Podany tekst:
▼▼▼

Meldunek: 29/08/2005
Postów: 1531
Skąd: Boston
W UK, masz 0% podatek od wygranych,jest tu duzo firm bukmacherskich. Wydaje mi sie, ze nie musisz wypiwac zadnych PITow ani duperel,bo tu robi to za Ciebie twoj pracodawca jak pracujesz. Wysyla Ci PIT P-60 lub P-45 (gdy zmieniasz prace)... idziesz z tym do Reweniu pokazujesz i oni mowia masz zwrot lub nie.

A to ze grasz,przegrywasz lub wygrywasz to twoja sprawa. Znam kolesia ktory wygrywa-przegrywa (20.000 funtow) co tydzien, i nic sie nierozlicza ... gra wyscigi koni (bardzo popularne tutaj podobnie jak psow), ale prawde powiedziawszy to nie wiem jak to tu wyglada dokladnie. Ale jezeli twoje wygrane nie przekrocza 100.000 funtow to nie zawracalbym sobie nawet glowy.

Do góry
#1318781 - 21/06/2007 05:02 Re: zapytanko... [Re: ComeWithMe]
minotauro Offline
enthusiast

Meldunek: 07/02/2007
Postów: 219
Hm będe musiał popytać na jakiś forach angielskich jak to jest tak naprawdę z tym bo kurcze słyszałem gdzieś, że jeśli to jest jedyny dochód to trzeba płacić dochodowy chyba... Ale oni sami nie wiedzieli dokładnie %-) No właśnie tu jest pies pogrzebany ja mam kasę TYLKO od buków narazie... Ktoś powie, że można to jakoś wszystko upłynniać, ale w razie kupna np. droższego samochodu to jest problem bo się mogą czepnąć a moi rodzice gówno zarabiają itd. więc z tym muszę się jakoś uporać.

▲▲▲

Co przygotować: Wypisz słowo w słowo cały tekst o opodatkowaniu wygranych u bukmacherów w Wielkiej Brytanii. Rekordy to osobny materiał.

Podane informacje:
▼▼▼

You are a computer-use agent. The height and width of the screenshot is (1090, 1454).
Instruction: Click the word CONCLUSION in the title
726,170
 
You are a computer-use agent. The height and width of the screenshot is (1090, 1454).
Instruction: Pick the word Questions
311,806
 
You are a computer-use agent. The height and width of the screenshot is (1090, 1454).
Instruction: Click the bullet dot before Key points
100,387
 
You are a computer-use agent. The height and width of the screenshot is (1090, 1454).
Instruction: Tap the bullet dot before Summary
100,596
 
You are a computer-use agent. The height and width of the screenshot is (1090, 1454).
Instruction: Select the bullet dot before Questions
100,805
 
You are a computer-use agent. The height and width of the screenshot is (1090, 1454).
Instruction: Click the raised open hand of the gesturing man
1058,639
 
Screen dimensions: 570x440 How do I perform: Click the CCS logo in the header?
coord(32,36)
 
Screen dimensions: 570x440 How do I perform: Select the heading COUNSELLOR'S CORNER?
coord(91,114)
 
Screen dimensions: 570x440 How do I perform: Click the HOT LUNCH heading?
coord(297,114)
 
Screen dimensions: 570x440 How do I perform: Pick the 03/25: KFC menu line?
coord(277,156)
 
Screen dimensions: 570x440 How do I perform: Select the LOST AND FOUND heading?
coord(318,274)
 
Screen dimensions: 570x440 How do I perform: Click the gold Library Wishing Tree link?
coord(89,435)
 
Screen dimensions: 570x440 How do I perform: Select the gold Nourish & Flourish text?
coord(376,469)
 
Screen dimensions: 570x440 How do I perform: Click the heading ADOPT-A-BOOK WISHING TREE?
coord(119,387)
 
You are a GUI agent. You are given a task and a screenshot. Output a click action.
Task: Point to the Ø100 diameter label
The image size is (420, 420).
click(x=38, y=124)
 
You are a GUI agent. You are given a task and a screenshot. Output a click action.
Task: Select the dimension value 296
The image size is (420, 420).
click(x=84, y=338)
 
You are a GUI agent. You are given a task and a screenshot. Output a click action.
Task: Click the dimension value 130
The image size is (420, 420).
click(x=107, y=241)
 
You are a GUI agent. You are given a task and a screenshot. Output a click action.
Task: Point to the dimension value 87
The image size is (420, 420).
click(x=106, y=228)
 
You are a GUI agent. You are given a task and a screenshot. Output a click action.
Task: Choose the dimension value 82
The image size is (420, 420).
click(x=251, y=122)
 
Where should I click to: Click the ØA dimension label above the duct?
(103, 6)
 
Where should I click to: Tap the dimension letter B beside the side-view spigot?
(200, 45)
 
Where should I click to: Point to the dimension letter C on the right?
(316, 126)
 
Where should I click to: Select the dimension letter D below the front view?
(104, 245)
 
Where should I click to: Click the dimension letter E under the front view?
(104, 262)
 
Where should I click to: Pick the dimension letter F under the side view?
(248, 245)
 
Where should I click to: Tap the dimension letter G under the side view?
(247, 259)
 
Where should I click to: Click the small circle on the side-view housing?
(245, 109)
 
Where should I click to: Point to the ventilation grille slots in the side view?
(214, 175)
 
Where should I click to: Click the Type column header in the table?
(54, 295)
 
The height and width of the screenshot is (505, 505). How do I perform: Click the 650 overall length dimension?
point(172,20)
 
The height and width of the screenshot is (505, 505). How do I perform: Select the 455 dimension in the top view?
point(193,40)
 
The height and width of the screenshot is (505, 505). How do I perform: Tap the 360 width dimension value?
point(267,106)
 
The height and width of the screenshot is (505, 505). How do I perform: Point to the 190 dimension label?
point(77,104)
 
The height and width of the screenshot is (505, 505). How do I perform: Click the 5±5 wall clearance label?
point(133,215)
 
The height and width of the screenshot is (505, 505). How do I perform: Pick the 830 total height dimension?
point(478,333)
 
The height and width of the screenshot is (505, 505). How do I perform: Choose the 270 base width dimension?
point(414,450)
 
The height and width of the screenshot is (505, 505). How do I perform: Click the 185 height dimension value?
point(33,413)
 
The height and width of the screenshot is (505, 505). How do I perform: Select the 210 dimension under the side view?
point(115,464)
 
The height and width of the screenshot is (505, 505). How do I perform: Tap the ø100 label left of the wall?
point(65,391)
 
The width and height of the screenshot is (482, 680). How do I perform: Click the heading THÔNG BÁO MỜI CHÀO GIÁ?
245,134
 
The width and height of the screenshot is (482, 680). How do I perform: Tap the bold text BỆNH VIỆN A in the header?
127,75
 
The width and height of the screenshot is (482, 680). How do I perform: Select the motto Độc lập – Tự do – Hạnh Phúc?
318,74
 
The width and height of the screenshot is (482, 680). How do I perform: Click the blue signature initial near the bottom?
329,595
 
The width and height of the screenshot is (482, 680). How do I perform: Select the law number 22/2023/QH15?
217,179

▲▲▲

Odpowiedź na zadanie:
Meldunek: 29/08/2005
Postów: 1531
Skąd: Boston
W UK, masz 0% podatek od wygranych,jest tu duzo firm bukmacherskich. Wydaje mi sie, ze nie musisz wypiwac zadnych PITow ani duperel,bo tu robi to za Ciebie twoj pracodawca jak pracujesz. Wysyla Ci PIT P-60 lub P-45 (gdy zmieniasz prace)... idziesz z tym do Reweniu pokazujesz i oni mowia masz zwrot lub nie.

A to ze grasz,przegrywasz lub wygrywasz to twoja sprawa. Znam kolesia ktory wygrywa-przegrywa (20.000 funtow) co tydzien, i nic sie nierozlicza ... gra wyscigi koni (bardzo popularne tutaj podobnie jak psow), ale prawde powiedziawszy to nie wiem jak to tu wyglada dokladnie. Ale jezeli twoje wygrane nie przekrocza 100.000 funtow to nie zawracalbym sobie nawet glowy.

Do góry
#1318781 - 21/06/2007 05:02 Re: zapytanko... [Re: ComeWithMe]
minotauro Offline
enthusiast

Meldunek: 07/02/2007
Postów: 219
Hm będe musiał popytać na jakiś forach angielskich jak to jest tak naprawdę z tym bo kurcze słyszałem gdzieś, że jeśli to jest jedyny dochód to trzeba płacić dochodowy chyba... Ale oni sami nie wiedzieli dokładnie %-) No właśnie tu jest pies pogrzebany ja mam kasę TYLKO od buków narazie... Ktoś powie, że można to jakoś wszystko upłynniać, ale w razie kupna np. droższego samochodu to jest problem bo się mogą czepnąć a moi rodzice gówno zarabiają itd. więc z tym muszę się jakoś uporać.